Set down the lines of the data exactly, starting at the first and stopping after the line containing "You are a computer-use agent. The image size is (1024, 793).".
|---|
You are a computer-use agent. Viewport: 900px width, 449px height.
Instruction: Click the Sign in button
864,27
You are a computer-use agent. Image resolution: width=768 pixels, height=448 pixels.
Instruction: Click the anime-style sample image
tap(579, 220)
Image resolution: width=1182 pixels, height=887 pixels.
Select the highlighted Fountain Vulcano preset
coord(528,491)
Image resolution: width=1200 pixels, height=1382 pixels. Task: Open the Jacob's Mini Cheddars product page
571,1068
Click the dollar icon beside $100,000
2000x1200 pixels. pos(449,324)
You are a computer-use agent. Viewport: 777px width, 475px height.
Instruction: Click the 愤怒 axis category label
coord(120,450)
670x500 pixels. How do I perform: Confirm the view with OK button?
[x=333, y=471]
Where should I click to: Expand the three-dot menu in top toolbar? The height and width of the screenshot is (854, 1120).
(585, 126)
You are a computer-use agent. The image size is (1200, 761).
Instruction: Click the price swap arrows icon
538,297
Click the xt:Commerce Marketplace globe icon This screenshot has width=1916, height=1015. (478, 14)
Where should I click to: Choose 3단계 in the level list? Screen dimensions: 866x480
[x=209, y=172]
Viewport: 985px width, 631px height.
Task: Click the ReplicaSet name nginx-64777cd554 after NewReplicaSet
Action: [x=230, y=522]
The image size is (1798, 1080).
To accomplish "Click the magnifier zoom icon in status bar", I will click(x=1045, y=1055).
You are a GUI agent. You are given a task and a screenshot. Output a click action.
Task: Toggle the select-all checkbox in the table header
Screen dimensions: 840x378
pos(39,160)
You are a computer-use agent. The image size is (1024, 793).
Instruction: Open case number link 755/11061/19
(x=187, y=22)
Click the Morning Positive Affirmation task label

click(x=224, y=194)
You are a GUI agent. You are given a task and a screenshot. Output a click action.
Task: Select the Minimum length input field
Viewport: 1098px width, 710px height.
|---|
TASK OUTPUT.
You are a computer-use agent. Viewport: 900px width, 449px height.
Instruction: Click the Sign in button
864,27
You are a computer-use agent. Image resolution: width=768 pixels, height=448 pixels.
Instruction: Click the anime-style sample image
tap(579, 220)
Image resolution: width=1182 pixels, height=887 pixels.
Select the highlighted Fountain Vulcano preset
coord(528,491)
Image resolution: width=1200 pixels, height=1382 pixels. Task: Open the Jacob's Mini Cheddars product page
571,1068
Click the dollar icon beside $100,000
2000x1200 pixels. pos(449,324)
You are a computer-use agent. Viewport: 777px width, 475px height.
Instruction: Click the 愤怒 axis category label
coord(120,450)
670x500 pixels. How do I perform: Confirm the view with OK button?
[x=333, y=471]
Where should I click to: Expand the three-dot menu in top toolbar? The height and width of the screenshot is (854, 1120).
(585, 126)
You are a computer-use agent. The image size is (1200, 761).
Instruction: Click the price swap arrows icon
538,297
Click the xt:Commerce Marketplace globe icon This screenshot has width=1916, height=1015. (478, 14)
Where should I click to: Choose 3단계 in the level list? Screen dimensions: 866x480
[x=209, y=172]
Viewport: 985px width, 631px height.
Task: Click the ReplicaSet name nginx-64777cd554 after NewReplicaSet
Action: [x=230, y=522]
The image size is (1798, 1080).
To accomplish "Click the magnifier zoom icon in status bar", I will click(x=1045, y=1055).
You are a GUI agent. You are given a task and a screenshot. Output a click action.
Task: Toggle the select-all checkbox in the table header
Screen dimensions: 840x378
pos(39,160)
You are a computer-use agent. The image size is (1024, 793).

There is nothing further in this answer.